[Dataset Boundary: Start]

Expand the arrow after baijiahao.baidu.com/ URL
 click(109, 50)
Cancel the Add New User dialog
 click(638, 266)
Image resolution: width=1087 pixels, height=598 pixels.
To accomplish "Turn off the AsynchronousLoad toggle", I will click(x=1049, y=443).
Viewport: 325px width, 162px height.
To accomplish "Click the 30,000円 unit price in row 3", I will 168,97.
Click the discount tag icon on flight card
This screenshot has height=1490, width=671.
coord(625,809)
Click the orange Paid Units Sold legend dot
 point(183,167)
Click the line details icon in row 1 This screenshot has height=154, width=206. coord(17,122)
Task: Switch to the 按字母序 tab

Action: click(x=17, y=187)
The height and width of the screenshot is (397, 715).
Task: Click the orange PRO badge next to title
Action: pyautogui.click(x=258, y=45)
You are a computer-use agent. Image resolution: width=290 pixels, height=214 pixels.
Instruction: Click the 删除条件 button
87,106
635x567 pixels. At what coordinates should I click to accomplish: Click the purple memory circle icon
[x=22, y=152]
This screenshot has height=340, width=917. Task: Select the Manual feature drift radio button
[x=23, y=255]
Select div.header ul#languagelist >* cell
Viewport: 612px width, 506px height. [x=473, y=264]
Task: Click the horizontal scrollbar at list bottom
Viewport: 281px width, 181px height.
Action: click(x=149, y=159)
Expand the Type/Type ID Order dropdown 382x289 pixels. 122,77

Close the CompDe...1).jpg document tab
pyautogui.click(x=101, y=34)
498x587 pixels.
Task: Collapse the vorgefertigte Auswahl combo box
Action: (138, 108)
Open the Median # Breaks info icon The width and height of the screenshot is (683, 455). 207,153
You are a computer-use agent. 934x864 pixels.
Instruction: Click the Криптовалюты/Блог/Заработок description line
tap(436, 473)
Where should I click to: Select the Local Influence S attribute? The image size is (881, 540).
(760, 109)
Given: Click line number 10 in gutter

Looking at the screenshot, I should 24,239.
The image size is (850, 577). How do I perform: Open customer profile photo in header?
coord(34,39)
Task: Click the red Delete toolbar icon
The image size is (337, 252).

[Dataset Boundary: End]

- **Work to be completed**
Would you repeat the records above without any changes?

- **Result**
Expand the arrow after baijiahao.baidu.com/ URL
 click(109, 50)
Cancel the Add New User dialog
 click(638, 266)
Image resolution: width=1087 pixels, height=598 pixels.
To accomplish "Turn off the AsynchronousLoad toggle", I will click(x=1049, y=443).
Viewport: 325px width, 162px height.
To accomplish "Click the 30,000円 unit price in row 3", I will 168,97.
Click the discount tag icon on flight card
This screenshot has height=1490, width=671.
coord(625,809)
Click the orange Paid Units Sold legend dot
 point(183,167)
Click the line details icon in row 1 This screenshot has height=154, width=206. coord(17,122)
Task: Switch to the 按字母序 tab

Action: click(x=17, y=187)
The height and width of the screenshot is (397, 715).
Task: Click the orange PRO badge next to title
Action: pyautogui.click(x=258, y=45)
You are a computer-use agent. Image resolution: width=290 pixels, height=214 pixels.
Instruction: Click the 删除条件 button
87,106
635x567 pixels. At what coordinates should I click to accomplish: Click the purple memory circle icon
[x=22, y=152]
This screenshot has height=340, width=917. Task: Select the Manual feature drift radio button
[x=23, y=255]
Select div.header ul#languagelist >* cell
Viewport: 612px width, 506px height. [x=473, y=264]
Task: Click the horizontal scrollbar at list bottom
Viewport: 281px width, 181px height.
Action: click(x=149, y=159)
Expand the Type/Type ID Order dropdown 382x289 pixels. 122,77

Close the CompDe...1).jpg document tab
pyautogui.click(x=101, y=34)
498x587 pixels.
Task: Collapse the vorgefertigte Auswahl combo box
Action: (138, 108)
Open the Median # Breaks info icon The width and height of the screenshot is (683, 455). 207,153
You are a computer-use agent. 934x864 pixels.
Instruction: Click the Криптовалюты/Блог/Заработок description line
tap(436, 473)
Where should I click to: Select the Local Influence S attribute? The image size is (881, 540).
(760, 109)
Given: Click line number 10 in gutter

Looking at the screenshot, I should 24,239.
The image size is (850, 577). How do I perform: Open customer profile photo in header?
coord(34,39)
Task: Click the red Delete toolbar icon
The image size is (337, 252).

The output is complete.